Sweet! Google’s Honeycomb to be released by end of Q1

Google’s Android 3.0, aka Honeycomb, the first version of the Android OS optimised for tablet devices, is finally ready to come out of the labs and onto the shelves. This was announced at CES 2011 in Las Vegas when Motorola unveiled the Motorola Xoom,  the first tablet device to run Honeycomb, which the company said would be hitting retail stores by the end of this quarter.

Little else of Android’s latest iteration was seen beyond demo videos and preview (see video below), but early impressions are that Honeycomb is distinctly different than mobile Android, maximising the larger screen to display its widgets more prominently.
Besides that, Honeycomb features a new wall-of-video look for browsing YouTube, a tablet-optimised Gmail app, full-screen Gmail video chat, a new 3D Google Maps interface, and e-book application to access Google’s e-books.

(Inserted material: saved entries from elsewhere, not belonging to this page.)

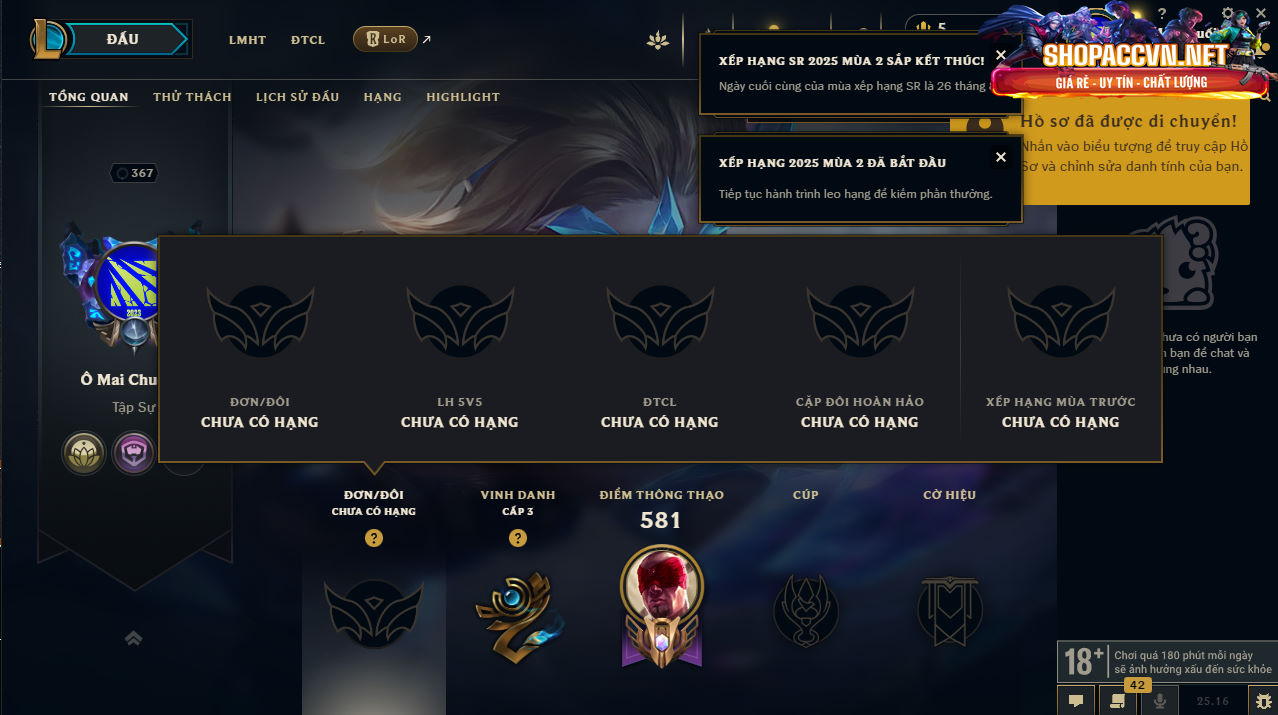This screenshot has height=715, width=1278.
Task: Open the missions scroll icon with 42 badge
Action: pos(1117,700)
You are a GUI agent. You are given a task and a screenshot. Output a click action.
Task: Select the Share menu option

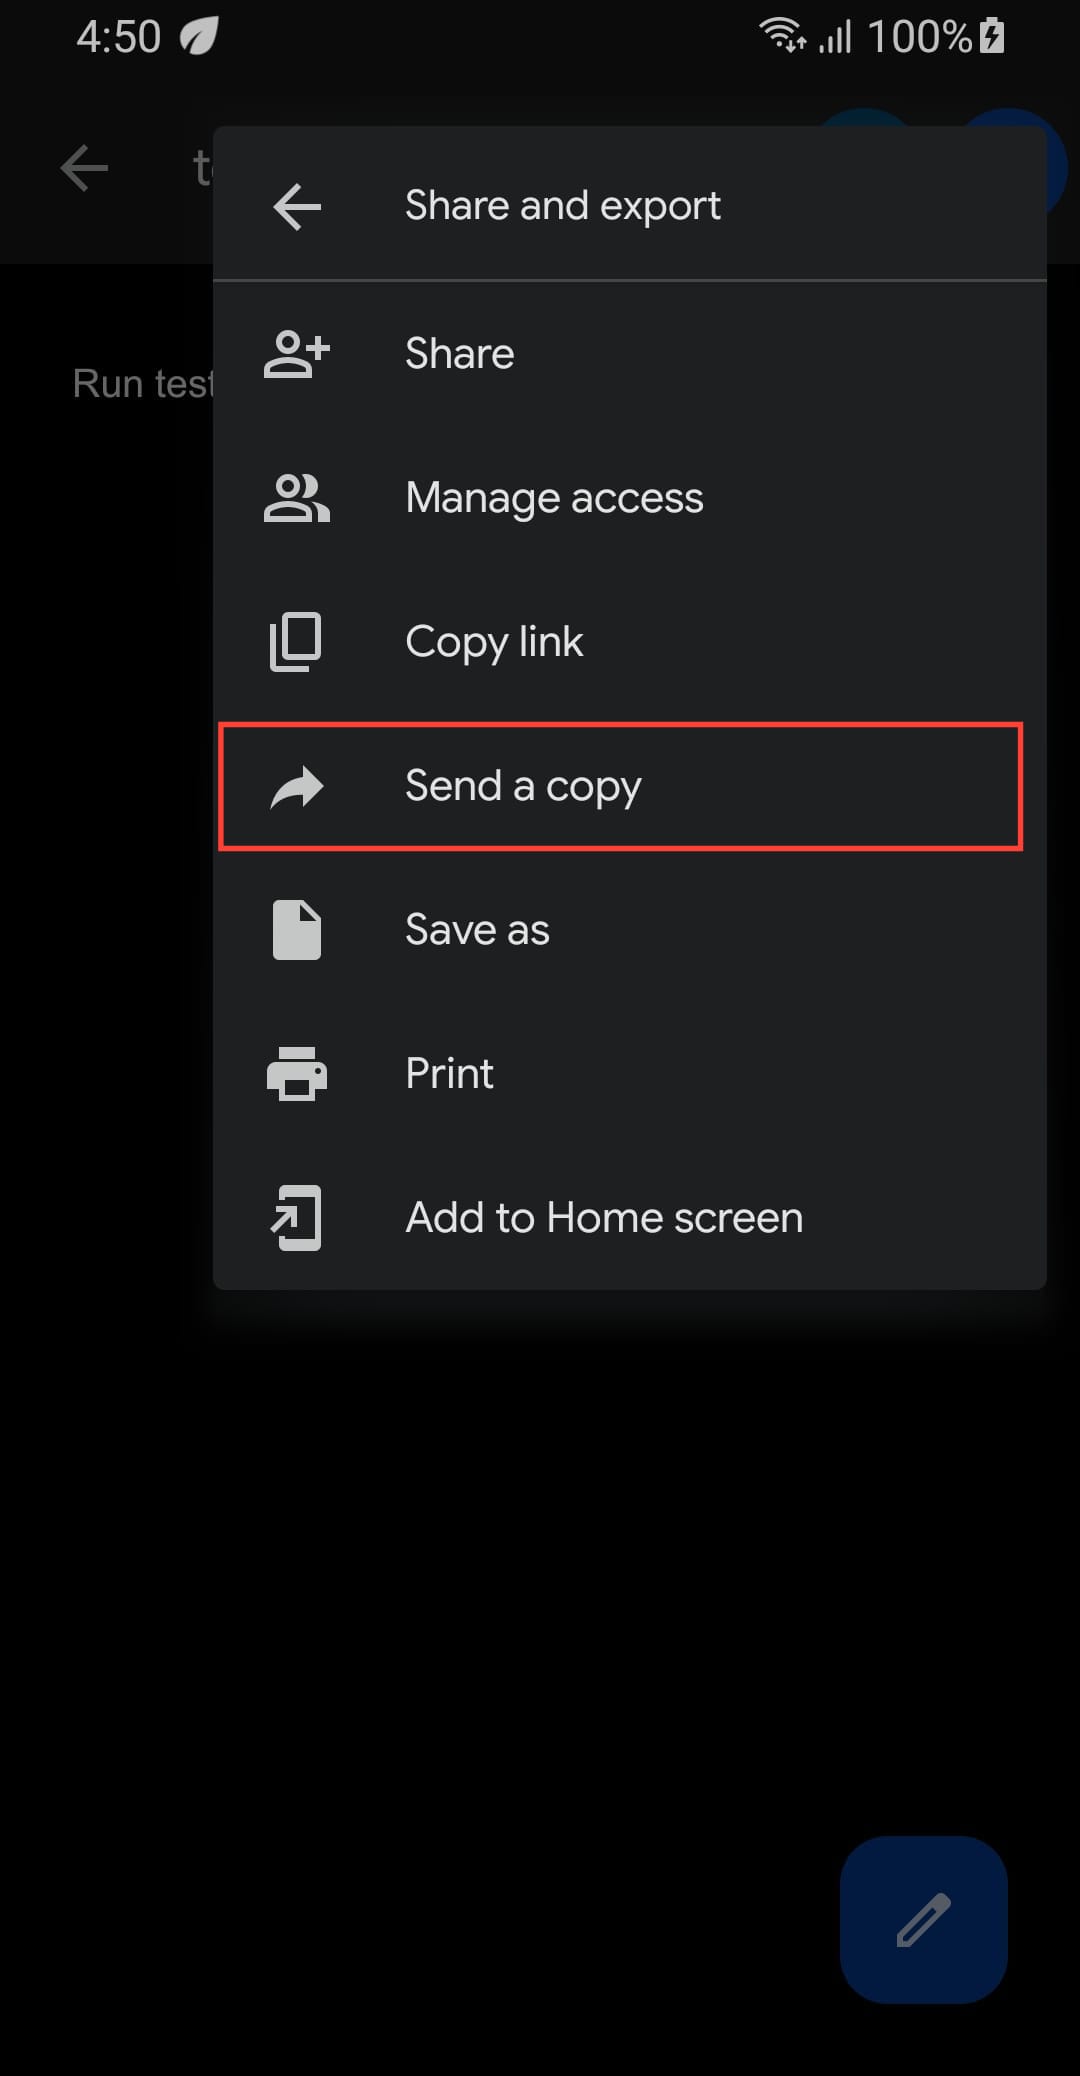click(459, 354)
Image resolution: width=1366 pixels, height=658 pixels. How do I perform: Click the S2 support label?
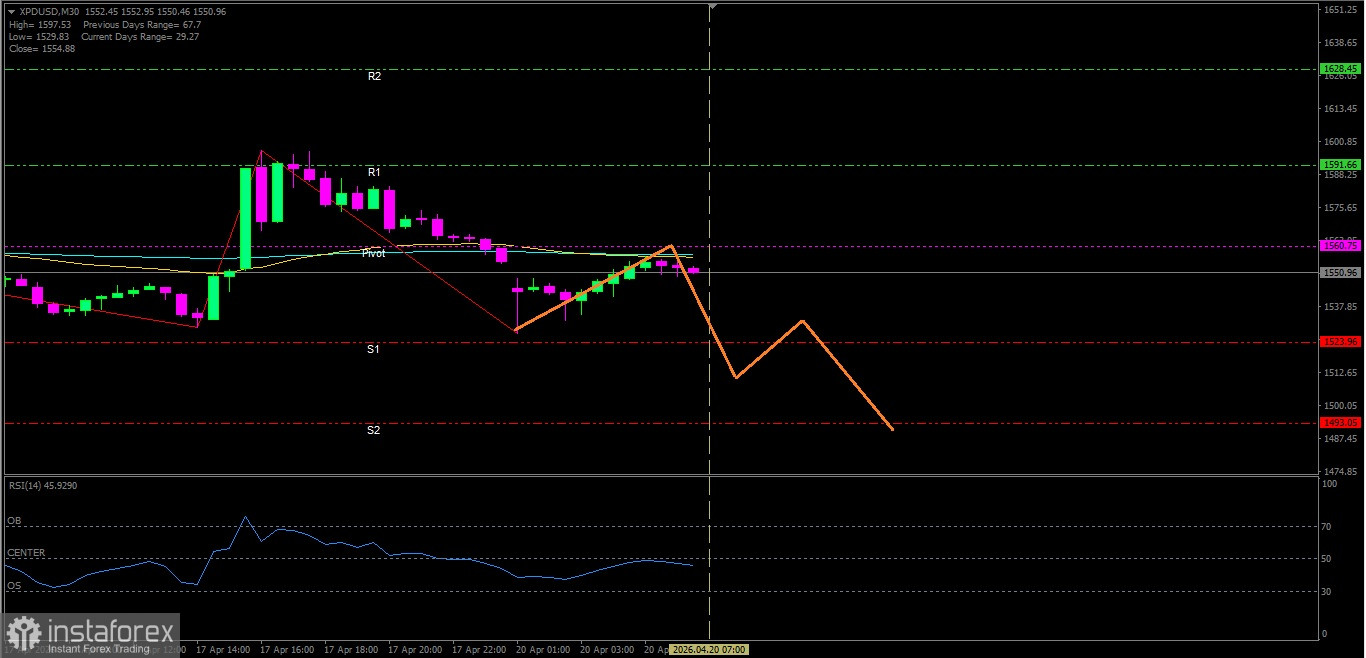pos(373,430)
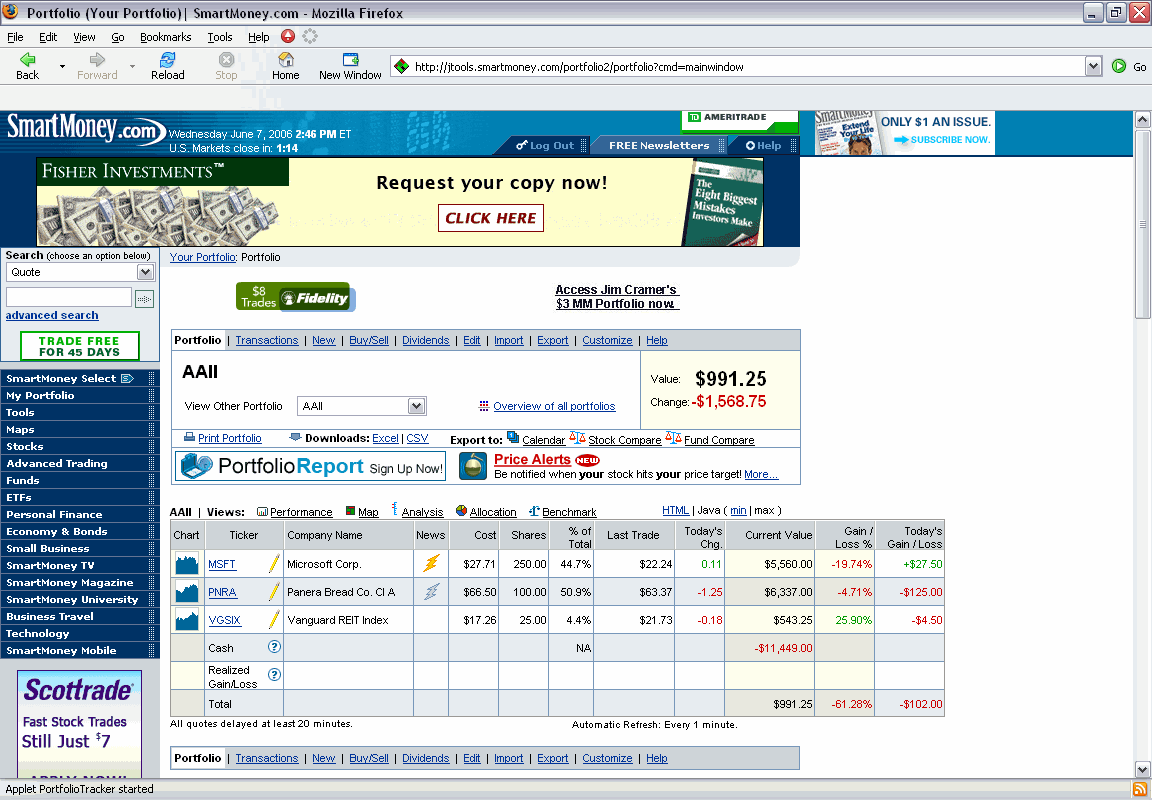This screenshot has height=800, width=1152.
Task: Open the URL address bar history dropdown
Action: 1093,67

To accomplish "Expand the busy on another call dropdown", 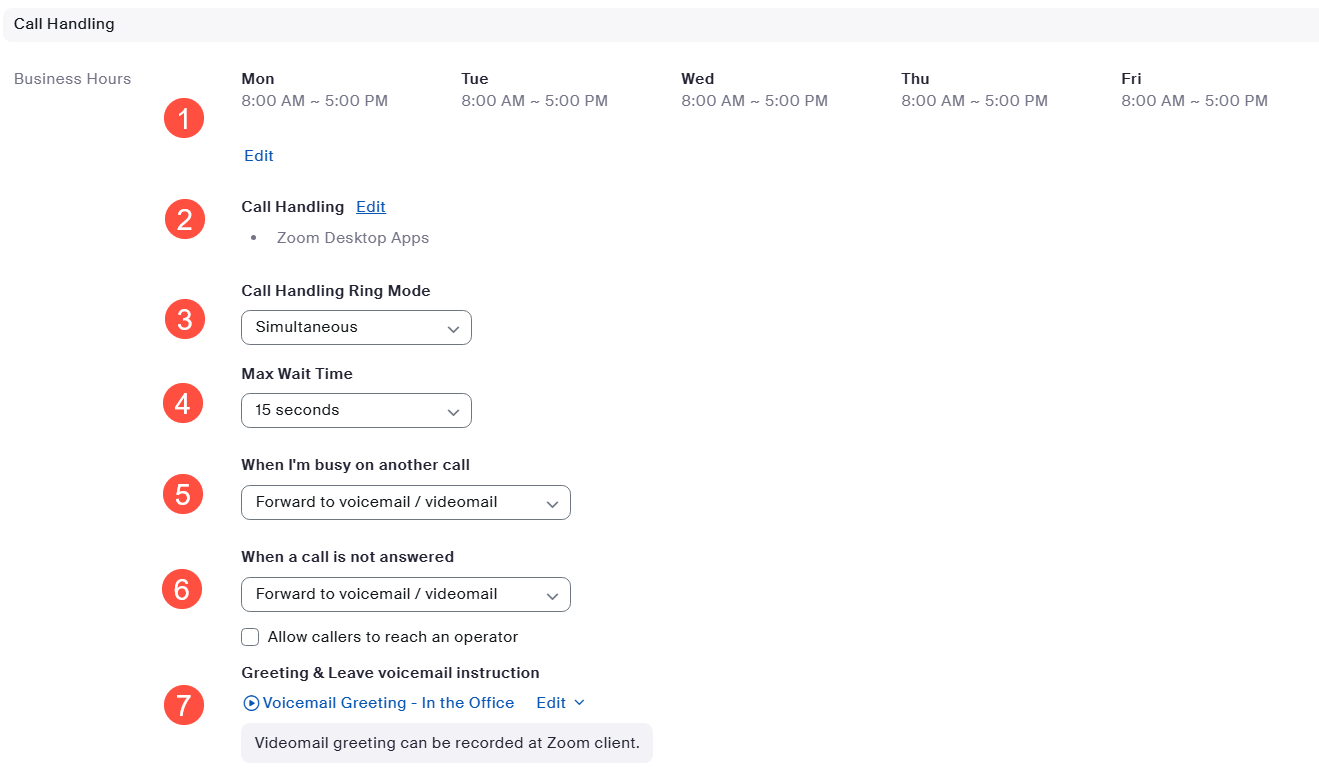I will tap(405, 503).
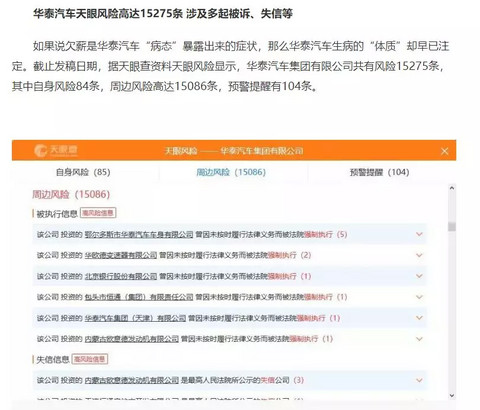Expand the 北京银行股份有限公司 row chevron

419,276
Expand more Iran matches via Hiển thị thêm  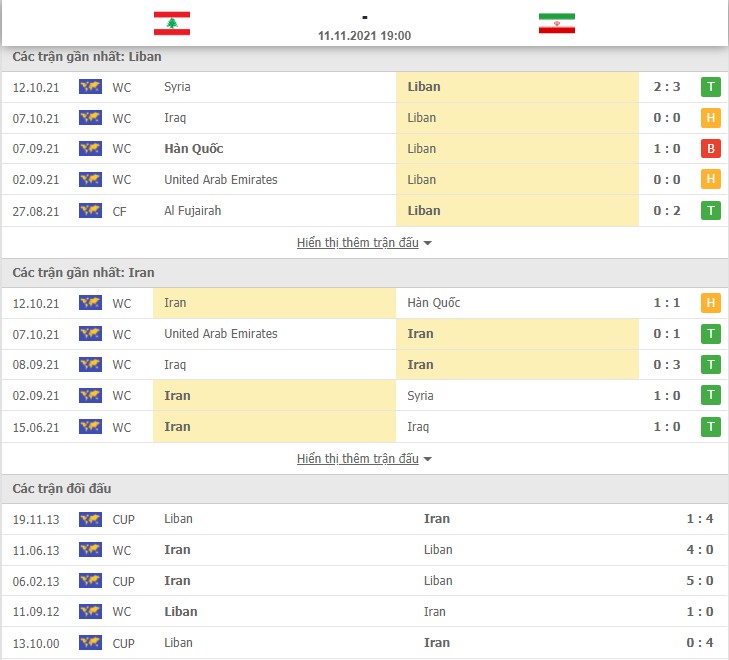(358, 459)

The hardware behind the first Honeycomb tablet is impressive too: when shipped, the 10.1-inch screen Xoom is expected to have a dual-core processor that is capable of reaching 2GHz performance, an HD-wide screen, front and back-facing cameras, including a full HD camcorder, and an accelerometer and a gyroscope.

While Motorola’s Xoom may be the first device in the market to run Honeycomb, it won’t be the only device, as Toshiba also presented CES goers a glimpse of its 10.1-inch tablet, which it says will also run Honeycomb. In the same week, LG mobile phones also announced that it is set to release its Honeycomb-powered G-Slate “in the coming months.”